There are also dedicated Catan apps available on iOS, Android, and Steam under the title Catan Universe. The digital version supports online play against friends or strangers, solo play against AI opponents, and includes Cities and Knights and Seafarers as purchasable expansions. The AI opponents range from straightforward to reasonably challenging. A good option for practising strategy before a big group session.

The physical game is still the better experience, largely because the trading phase needs real people at the table to have any energy. But the digital versions are accurate and worth using for solo practice or remote games.

If You Like Catan, Try These

Ticket to Ride: The closest thing to Catan in terms of accessibility and popularity. Route-building rather than resource management, less negotiation, and a fixed 45-minute play time. Better for groups where the trading and conflict of Catan caused friction.

Carcassonne: Tile placement rather than resource management, but the same light strategic feel and similar group size.
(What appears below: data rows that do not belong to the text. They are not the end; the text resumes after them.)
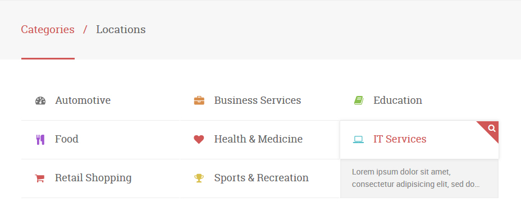Viewport: 521px width, 220px height.
Task: Select the Categories tab
Action: pyautogui.click(x=48, y=30)
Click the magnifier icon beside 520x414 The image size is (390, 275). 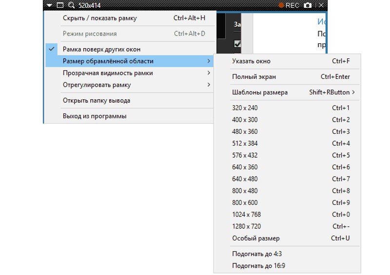71,5
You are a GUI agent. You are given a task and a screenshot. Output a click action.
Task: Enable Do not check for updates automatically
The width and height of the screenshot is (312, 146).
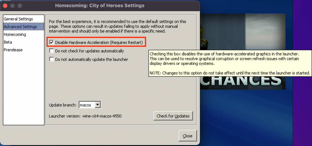point(51,51)
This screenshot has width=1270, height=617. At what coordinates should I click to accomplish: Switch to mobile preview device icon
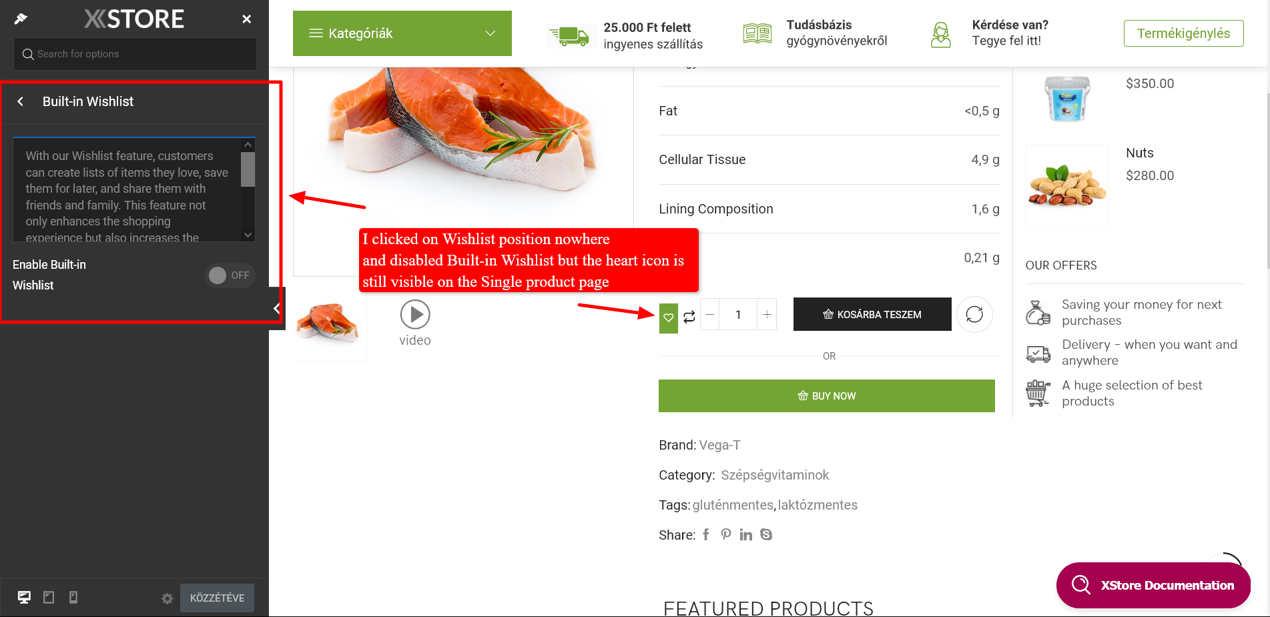tap(73, 597)
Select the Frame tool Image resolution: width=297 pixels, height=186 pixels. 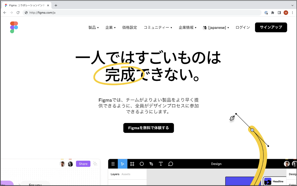click(132, 164)
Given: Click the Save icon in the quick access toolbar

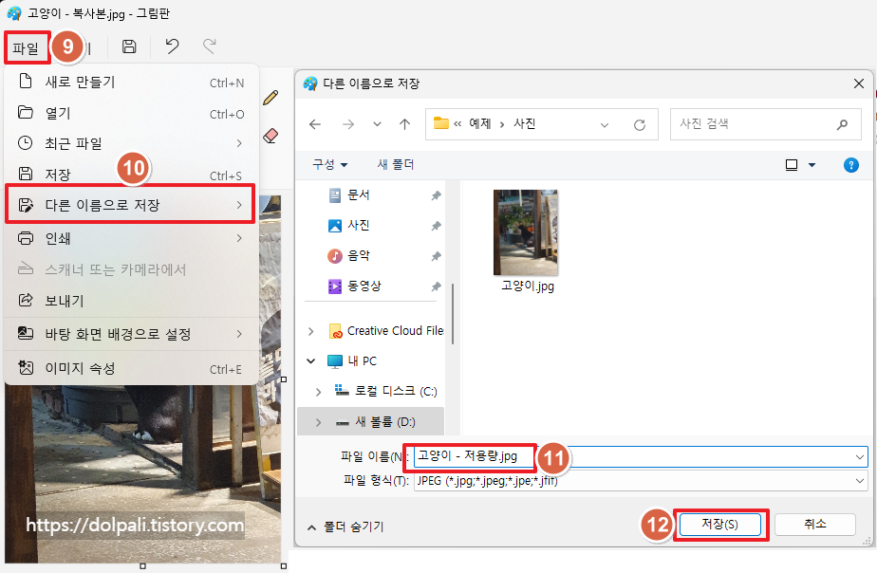Looking at the screenshot, I should [130, 46].
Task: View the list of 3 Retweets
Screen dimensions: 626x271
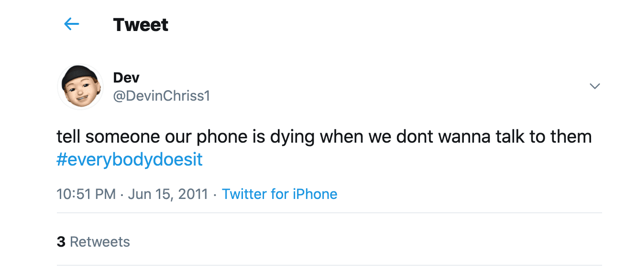Action: (93, 241)
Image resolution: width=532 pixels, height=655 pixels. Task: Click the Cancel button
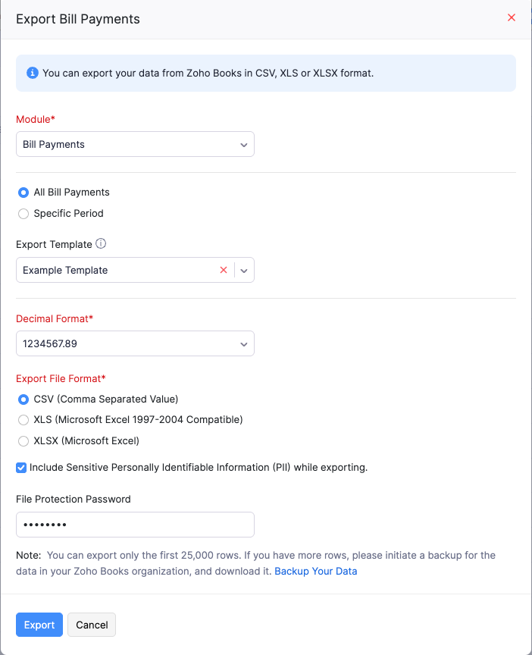[x=91, y=625]
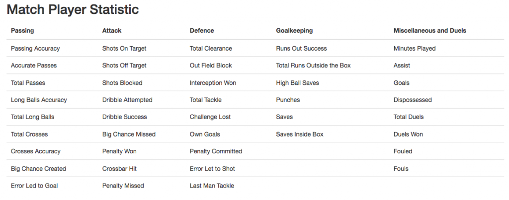Screen dimensions: 509x200
Task: Select the Saves Inside Box entry
Action: [x=300, y=134]
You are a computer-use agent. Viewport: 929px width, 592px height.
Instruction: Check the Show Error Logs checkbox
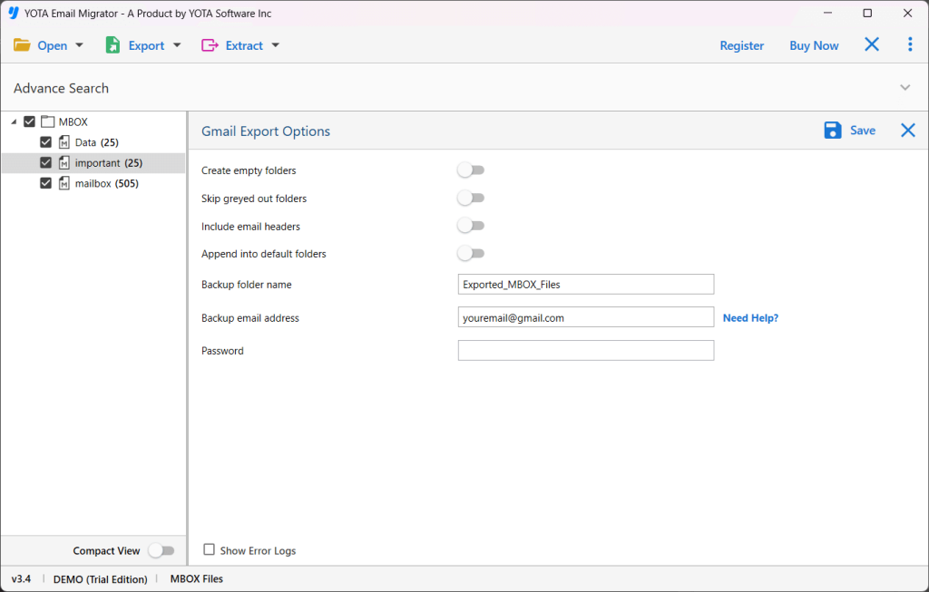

Plays in 45 minutes and scales well from 2 to 5 players. A natural companion to Catan on any gateway shelf.

Wingspan: The step up for groups who loved building things in Catan and want more engine-building depth. More complex but still approachable, and one of the most played games in the hobby right now.

Agricola: For groups who want the resource management feel of Catan taken much further. Significantly more complex and the negotiation is gone, replaced with tight worker placement decisions. A good ‘what do I try next after Catan?’ answer for anyone who wants a real challenge.

Castles of Burgundy: Underrated and excellent. Dice-driven like Catan but with a more personal puzzle feel — you are building your own estate rather than competing across a shared board. Less conflict, more strategy.

Is Catan Still Worth Buying in 2026?

This is the question every Catan review eventually has to answer honestly.

Catan’s weaknesses are real and the hobby knows them well. The dice can be punishing in ways that feel unfair. Starting position matters enormously and a bad placement can leave a new player unable to recover. The robber creates targeted frustration that some groups find genuinely unfun. And compared to what the hobby offers now, the strategic depth is limited.

But Catan’s strengths are also real. No other game at this weight replicates the trading negotiation where you genuinely need to make deals with other players to progress. The board variety from the randomised hex setup keeps sessions from feeling identical. And the physical satisfaction of building a road and settlement network across a shared island has an appeal that more abstract games cannot match.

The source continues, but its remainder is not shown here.